Is BC about to drop a new carbon bomb?

Any day now the BC government should be releasing the latest greenhouse gas data for the province, and we will see if any progress is being made towards a legislated 33% reduction in emissions by 2020 (relative to 2007 levels; data will be for 2009 and we know that emissions rose in 2008).

Below the radar, however, and not counted in the inventory are all of the emissions from coal and natural gas that come from BC but are exported. I did the math on what this means last year and found that BC exports about 52 million tonnes of CO2 equivalent from natural gas, all to the US and Alberta (and about the same amount from coal). This was in 2008, and together coal and natural gas exports have emissions about double what BC generates internally from combusting fossil fuels. As I say, we are not just an addict, we are a dealer. And a big one at that.

Along comes the prospect of liquid natural gas (LNG) terminals on the north coast, with dreams of shipping to power hungry China. According to this piece in the Sun, quoting Scotia Economics:

“Altogether, four proposed terminal projects could see up to four billion cubic feet of gas exported a day, the lion’s share of the region’s expected daily production of 5.5 billion cubic feet — though production could ultimately be much higher.”

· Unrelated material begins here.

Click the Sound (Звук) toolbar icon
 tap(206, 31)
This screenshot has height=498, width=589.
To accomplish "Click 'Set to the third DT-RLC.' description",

In typical fashion for our mainstream media to deliberately fail to connect the dots, the article contains not a word about greenhouse gases. So I went and did the math, and 4 billion cubic feet of natural gas per day converts to 81.5 Mt per year. That is equivalent to 1.5 times existing BC’s gas footprint associated with exports.

If we take the 5.5 billion cubic feet per day production number that “could ultimately be much higher”, that adds up to 112 Mt, almost double all of the emissions in BC’s total inventory of GHGs (burning fossil fuels in province and all other sources).

This project is therefore a carbon bomb of mammoth proportions, but if it proceeds it will be counted in China’s GHG inventory not BC’s, due to accounting convention. So it is completely plausible that BC would meet its 2020 legislated targets for GHG reductions, and still have massively increased global climate change. Expanding this industry, when it needs to be decommissioned, is deeply wrong — that gas must stay in the ground.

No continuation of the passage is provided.